PROBLEM STATEMENT: Convert the entries from the line with "This screenshot has" up to and including the line with "(518, 189)." into a two-column CSV with the columns instruction and response. Give one row per entry, put each field in quotes with line breaks replaced by spaces, and omit the pictures.

INPUT DATA:
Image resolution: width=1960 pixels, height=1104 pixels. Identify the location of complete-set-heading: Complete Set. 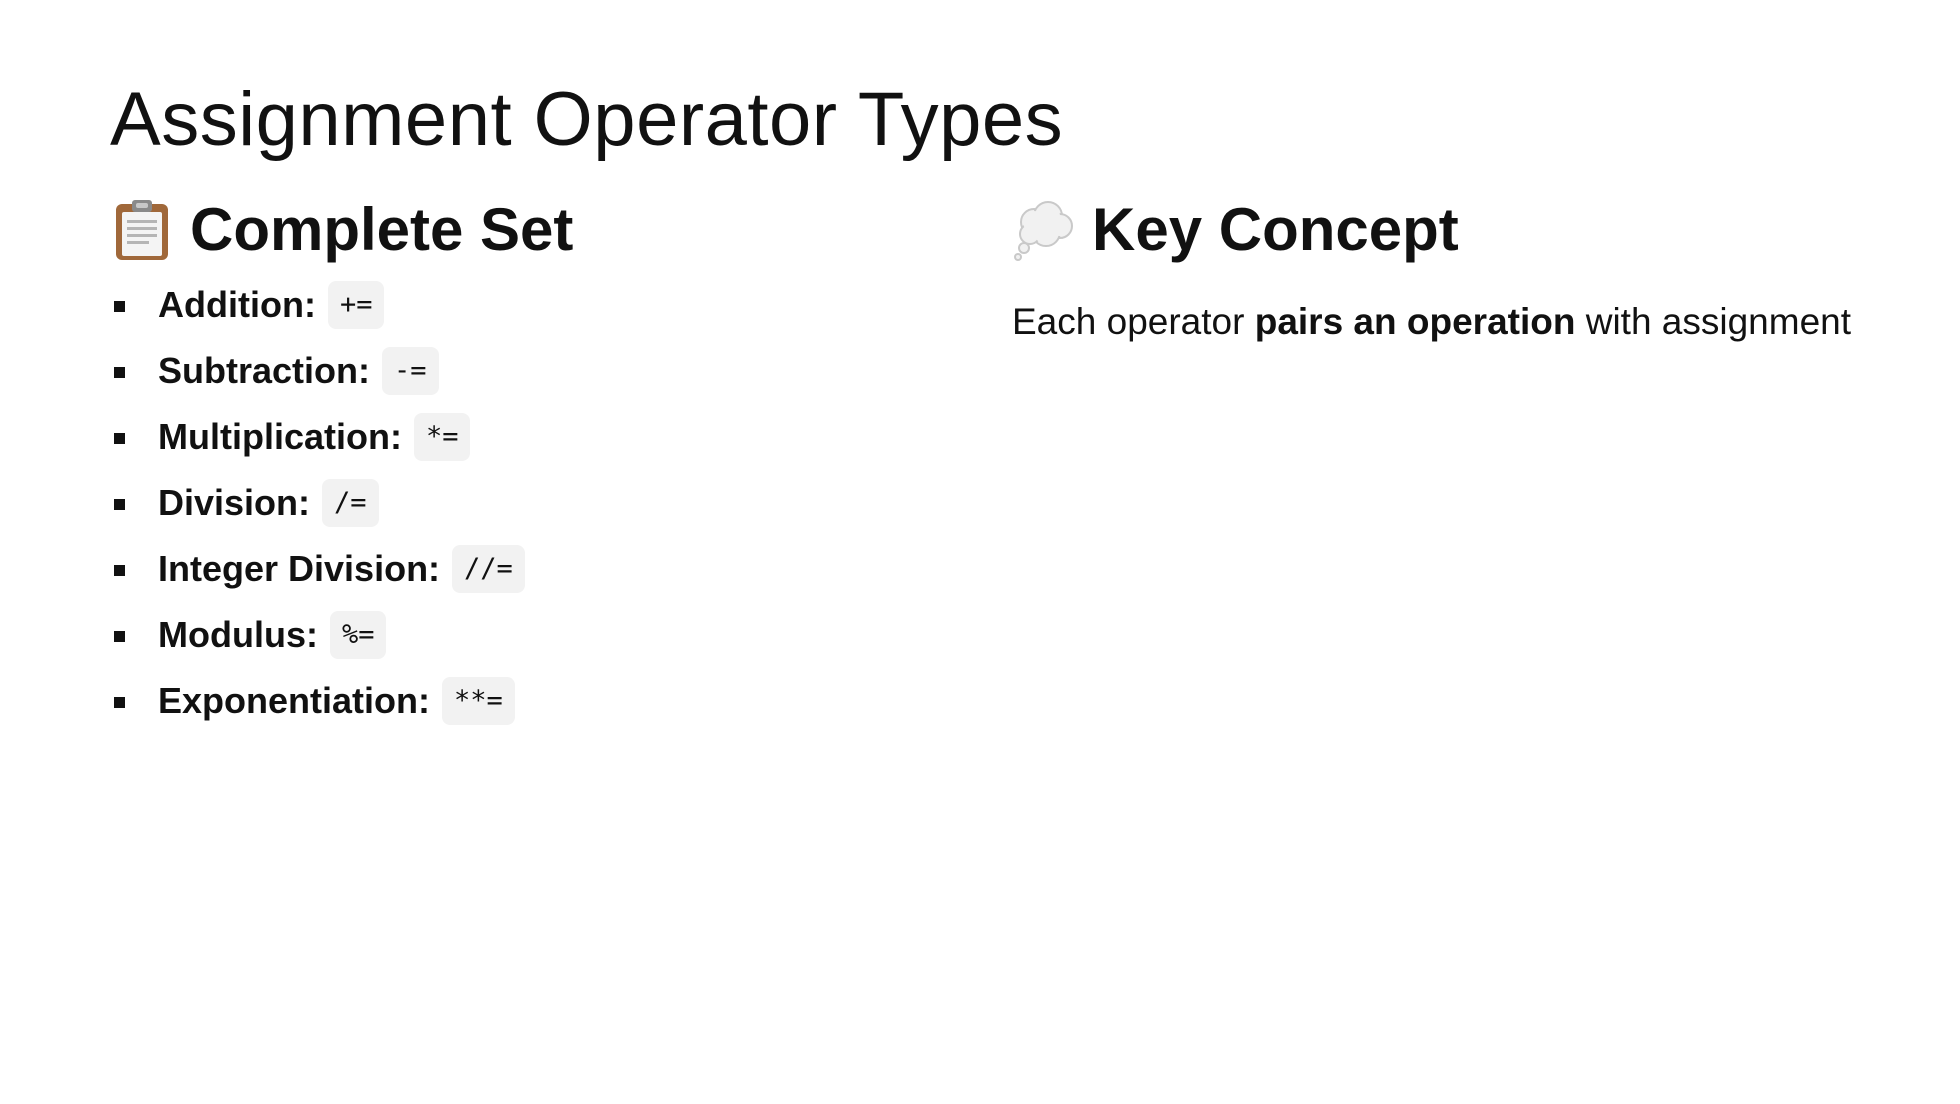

* * *

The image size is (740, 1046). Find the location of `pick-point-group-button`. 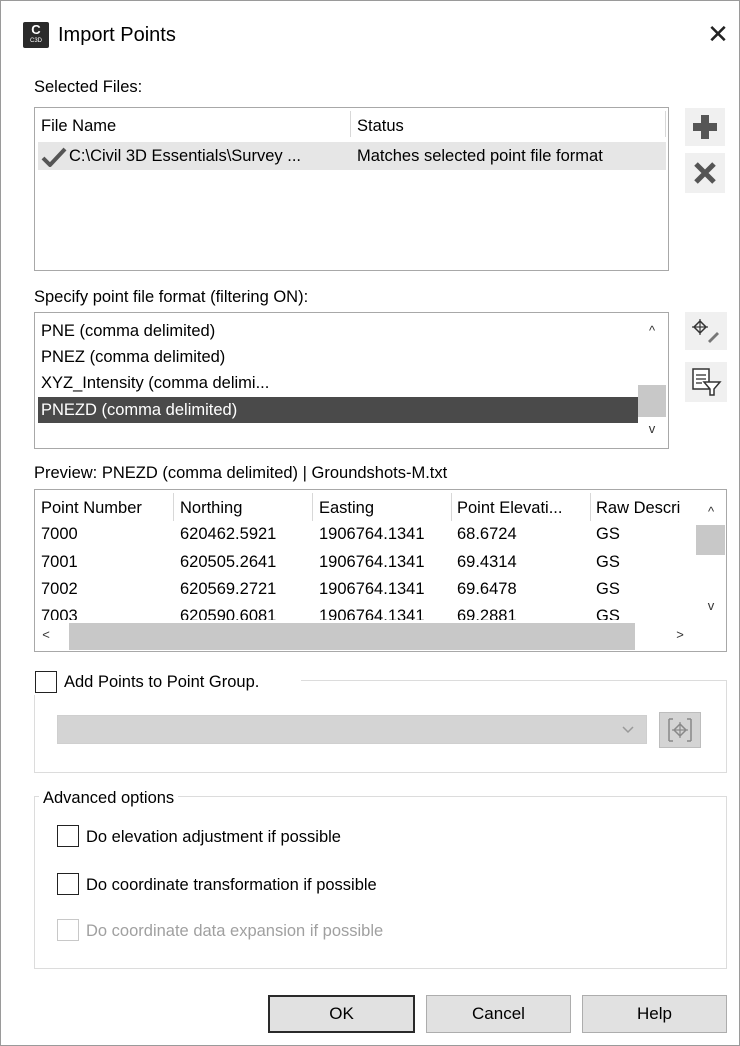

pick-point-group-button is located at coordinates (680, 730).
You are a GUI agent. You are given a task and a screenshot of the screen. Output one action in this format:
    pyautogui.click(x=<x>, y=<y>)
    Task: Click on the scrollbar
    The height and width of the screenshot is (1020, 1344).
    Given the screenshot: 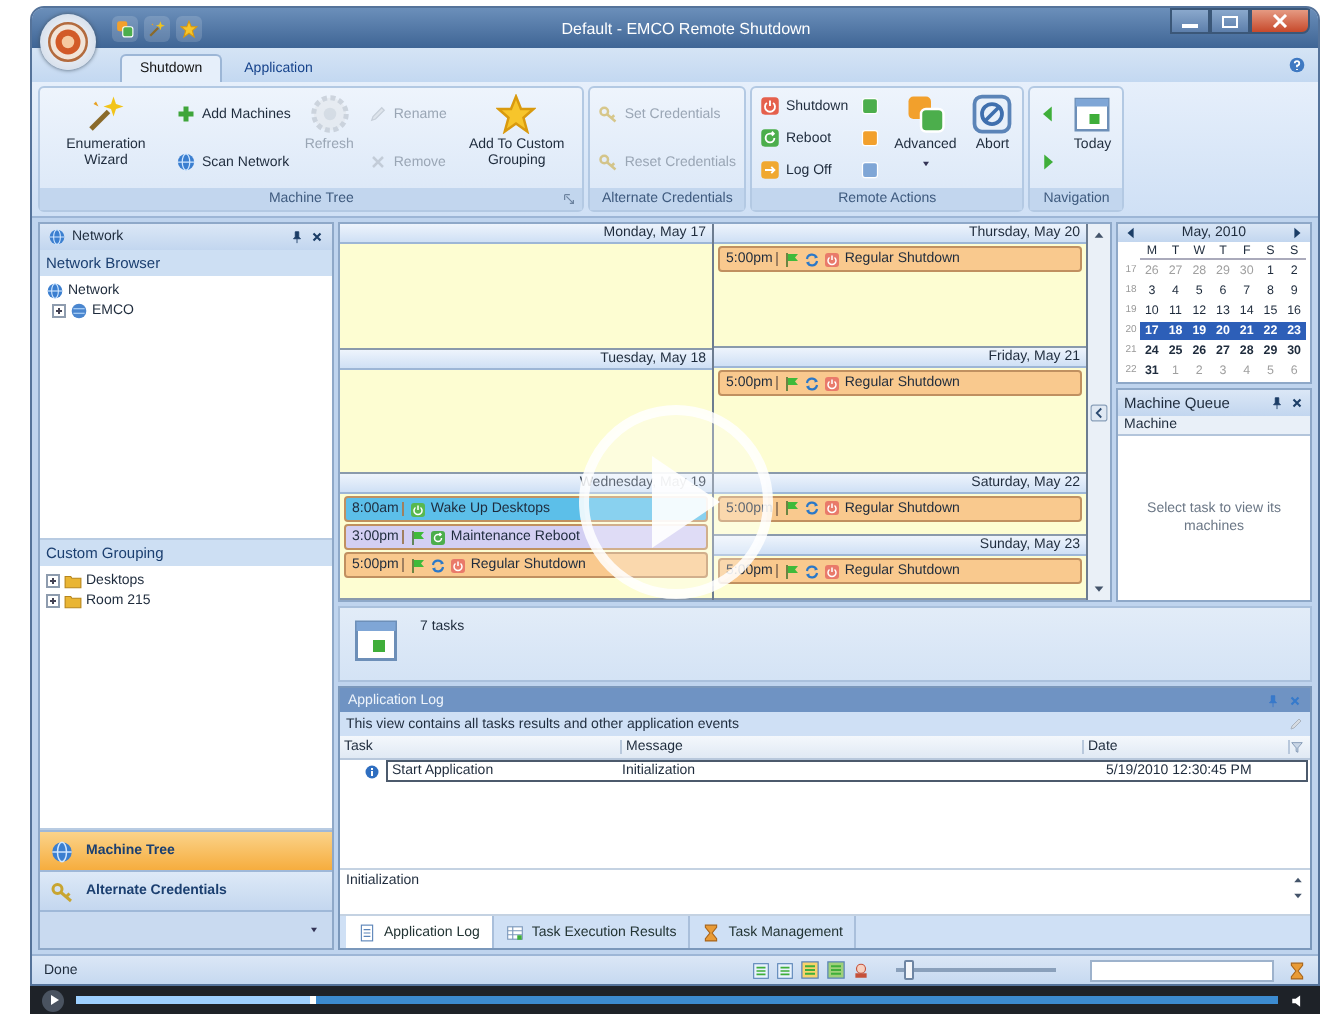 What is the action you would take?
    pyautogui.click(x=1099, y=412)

---

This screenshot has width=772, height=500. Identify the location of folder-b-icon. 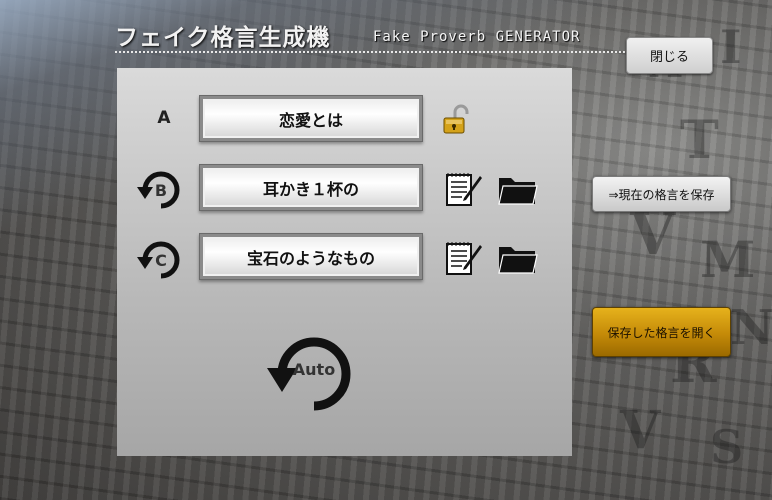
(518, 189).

REPLY TO THE EXERCISE:
instruction,response
"This screenshot has width=772, height=500. Identify the location of folder-b-icon.","(518, 189)."